Background: Isolates of methicillin-resistant Staphylococcus aureus (MRSA) belonging to a single lineage are often indistinguishable using current typing techniques. Whole genome sequencing (WGS) may provide improved resolution to define transmission pathways and characterize outbreaks. Methods: We investigated a putative MRSA outbreak on a neonatal intensive care unit. Using rapid high-throughput sequencing technology with a clinically relevant turnaround time, we retrospectively sequenced the DNA from 7 isolates associated with the outbreak, and another 7 MRSA isolates associated with carriage or bacteremia in the same hospital.

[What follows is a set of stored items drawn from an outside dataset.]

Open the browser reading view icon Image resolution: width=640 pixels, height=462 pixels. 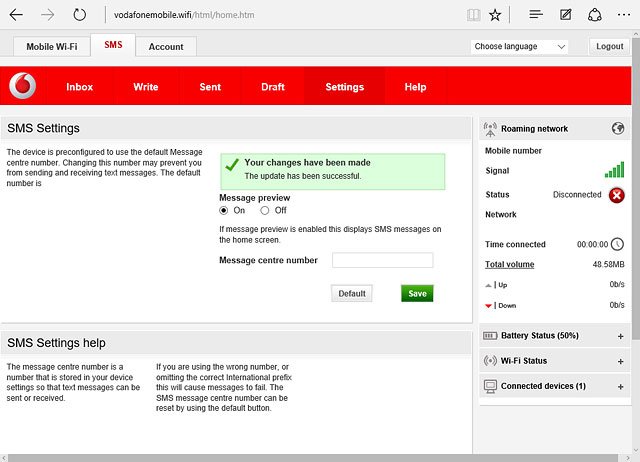473,15
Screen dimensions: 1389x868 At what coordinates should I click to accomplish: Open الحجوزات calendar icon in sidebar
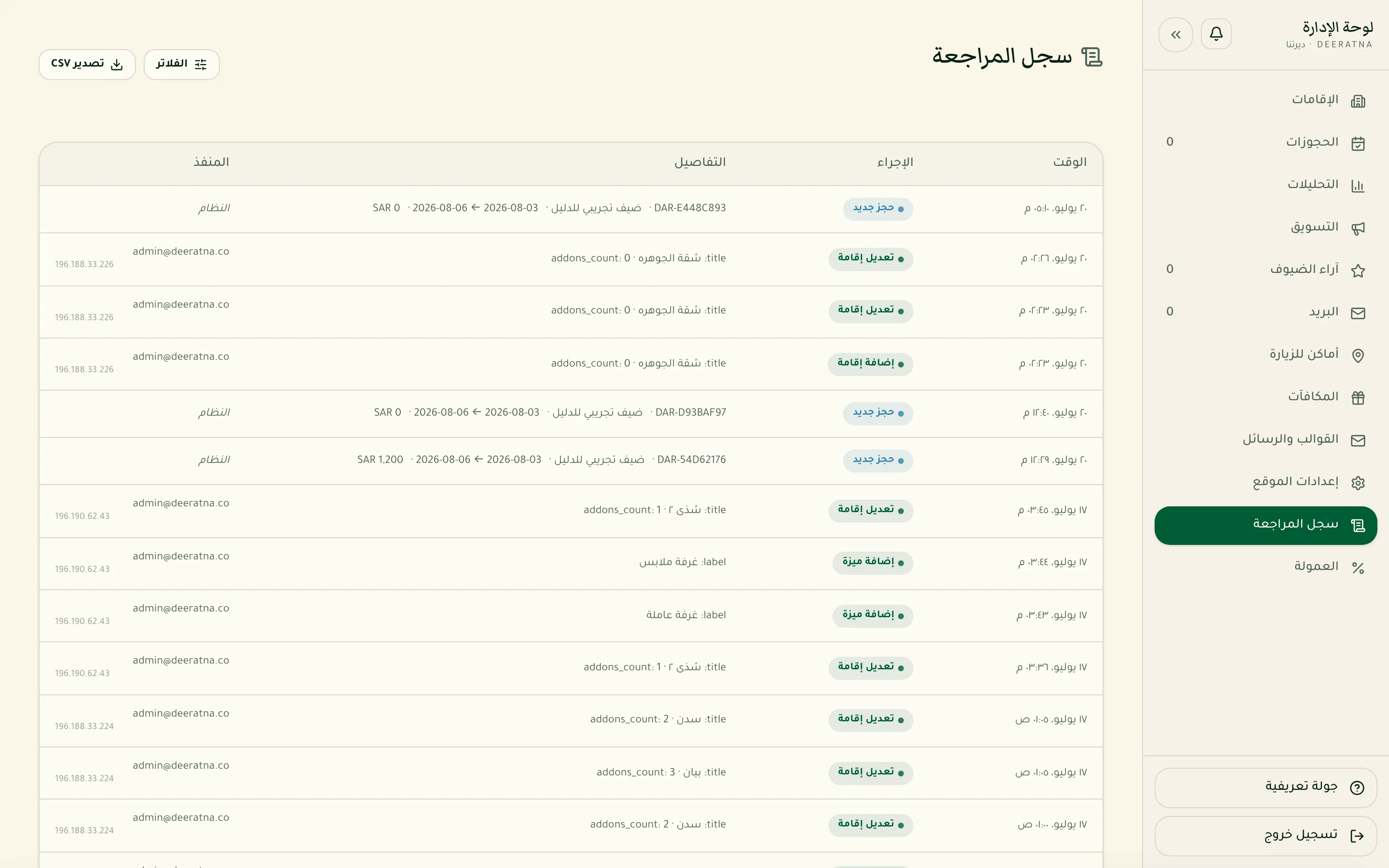coord(1358,143)
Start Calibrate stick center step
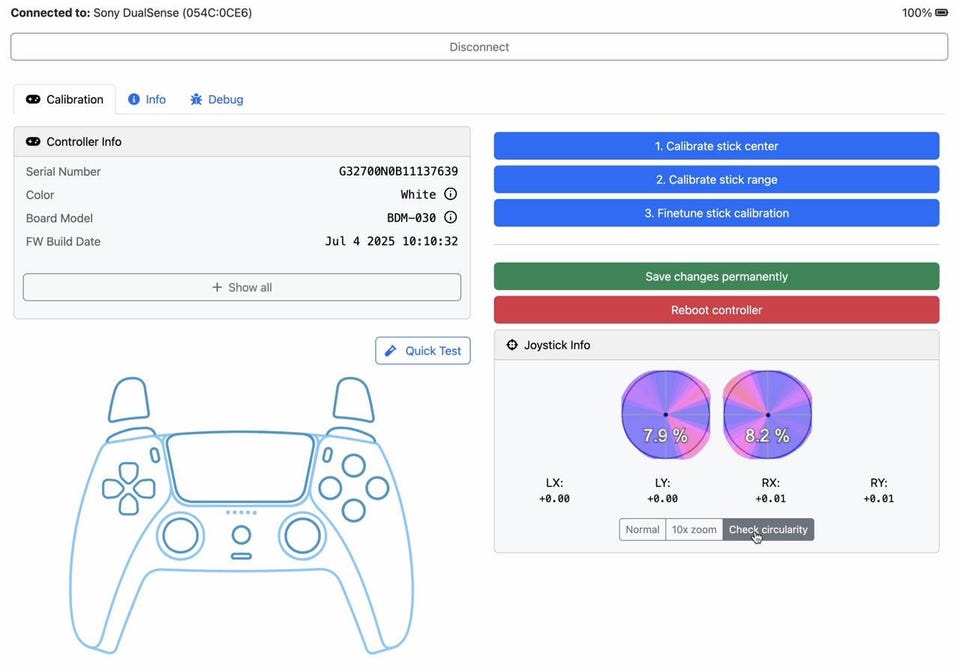This screenshot has height=669, width=960. 716,146
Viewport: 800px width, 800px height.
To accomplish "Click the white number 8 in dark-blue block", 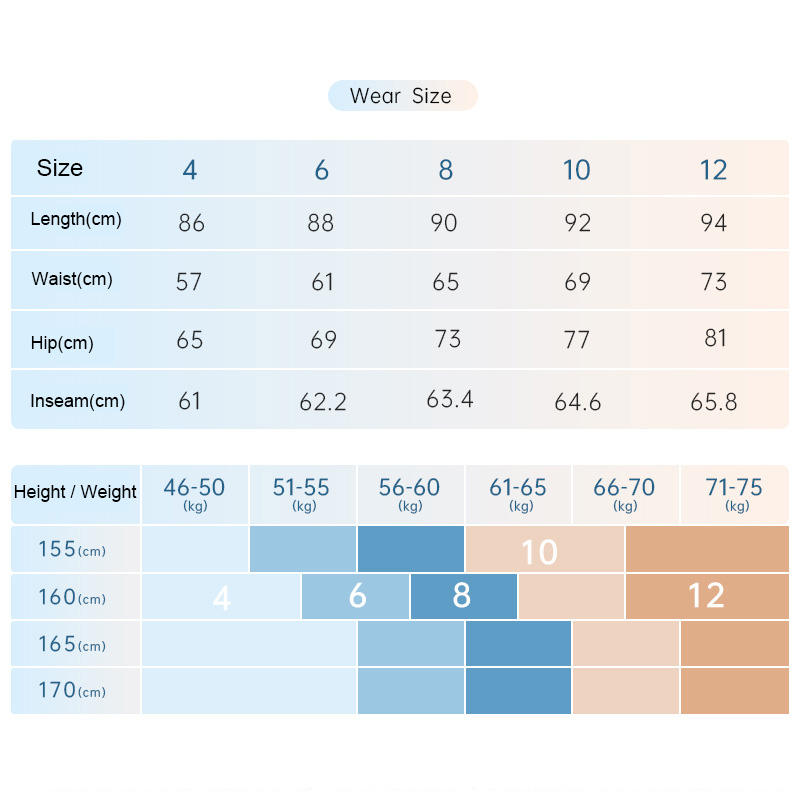I will pyautogui.click(x=461, y=596).
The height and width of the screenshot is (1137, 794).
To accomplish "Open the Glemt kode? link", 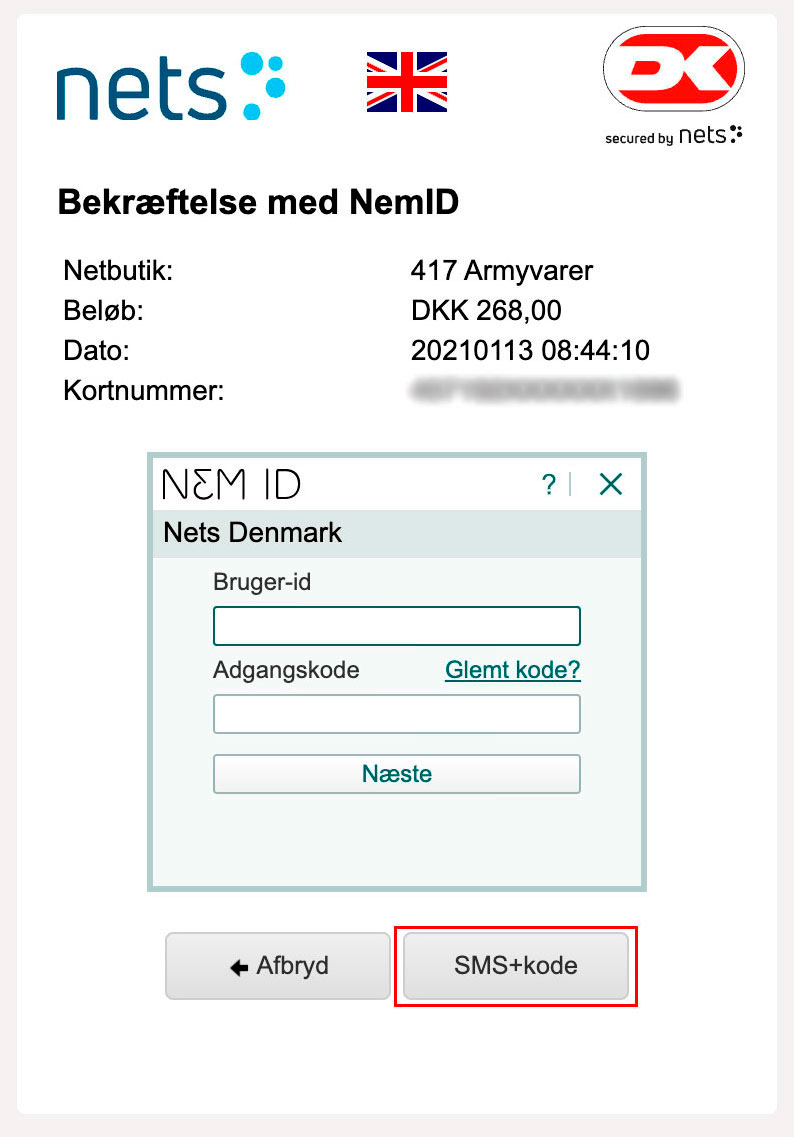I will click(x=513, y=669).
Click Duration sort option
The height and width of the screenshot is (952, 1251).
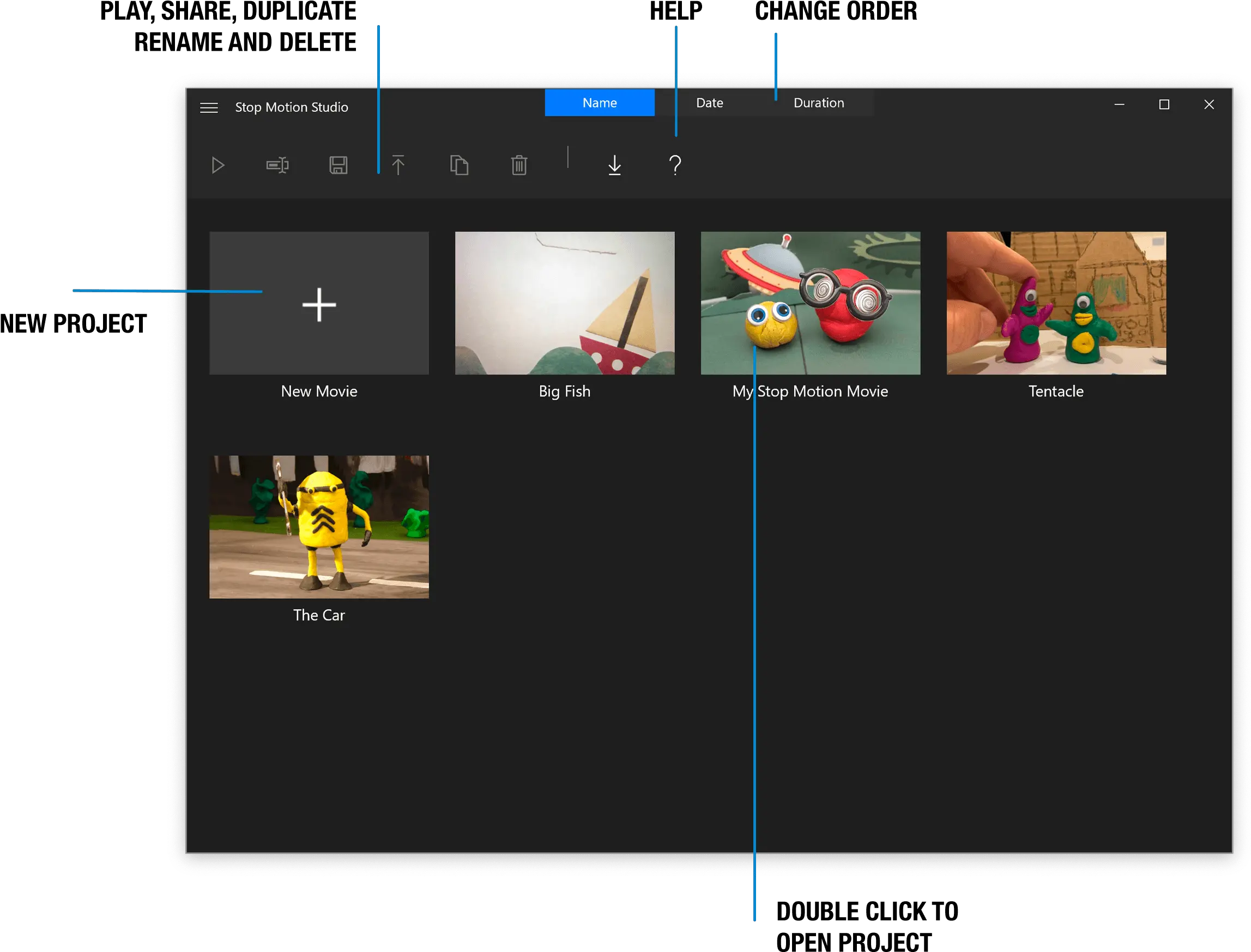coord(818,102)
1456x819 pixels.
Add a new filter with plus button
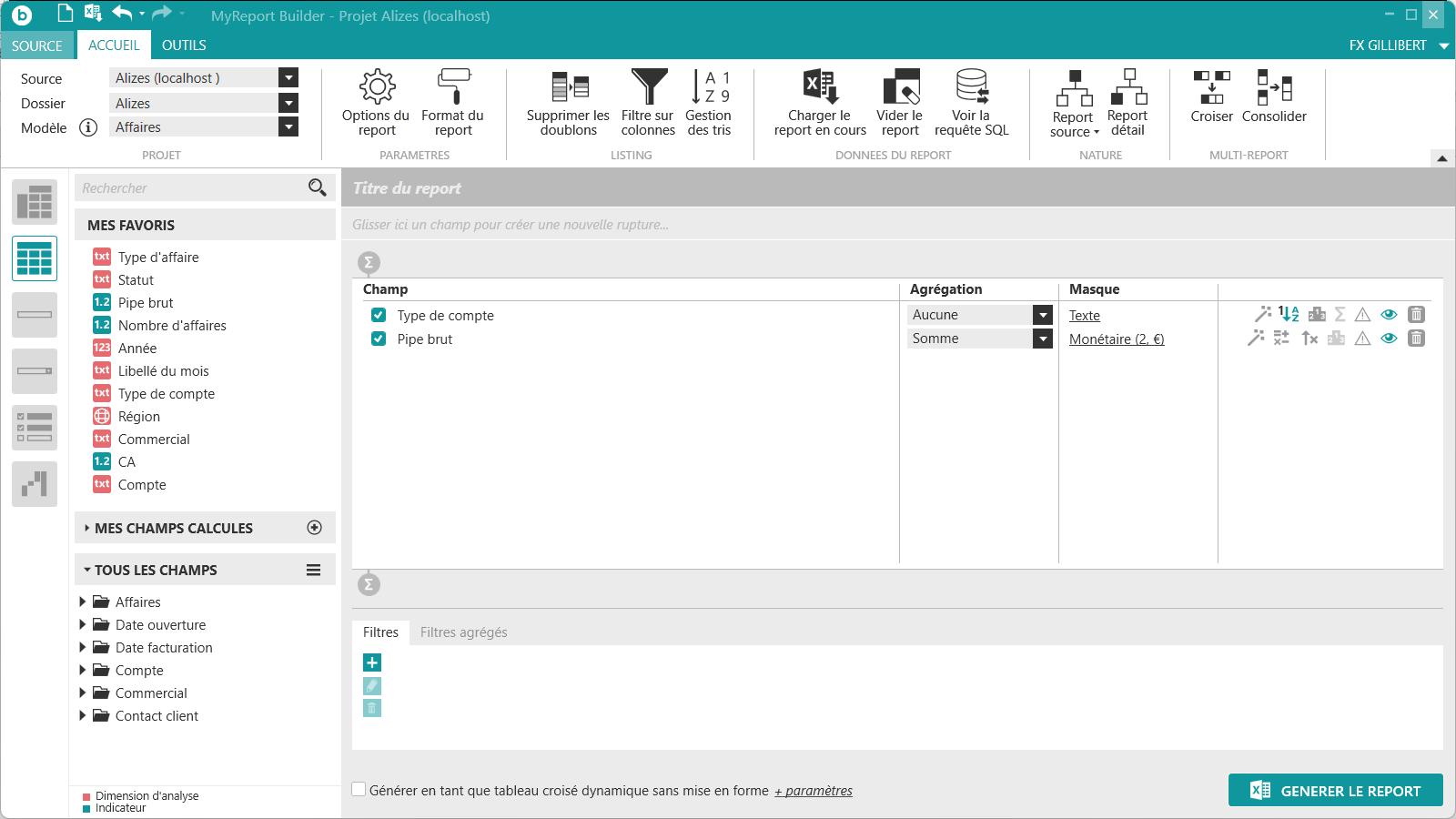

Results: A phylogenetic tree was constructed by comparing single nucleotide polymorphisms in the core genome to a reference genome (EMRSA-15, sequence type 22). This demonstrated a distinct clustering of the outbreak isolates, and clear separation between these and the non-outbreak isolates. A previously missed transmission event was detected between two patients with bacteremia that were not part of the outbreak. We created an artificial ‘resistome’ of antibiotic resistance genes and demonstrated concordance between this and phenotypic susceptibility testing, as well as a ‘toxome’ consisting of toxin genes. One outbreak isolate was a hypermutator with a comparatively higher number of SNPs, highlighting the difficulty in imposing a simple cut-off of SNPs between isolates to decide whether they are part of a recent transmission chain. Conclusions: WGS can provide clinically relevant data within a timescale that can influence patient management. Automated data interpretation and the provision of clinically meaningful reports represent hurdles to clinical implementation.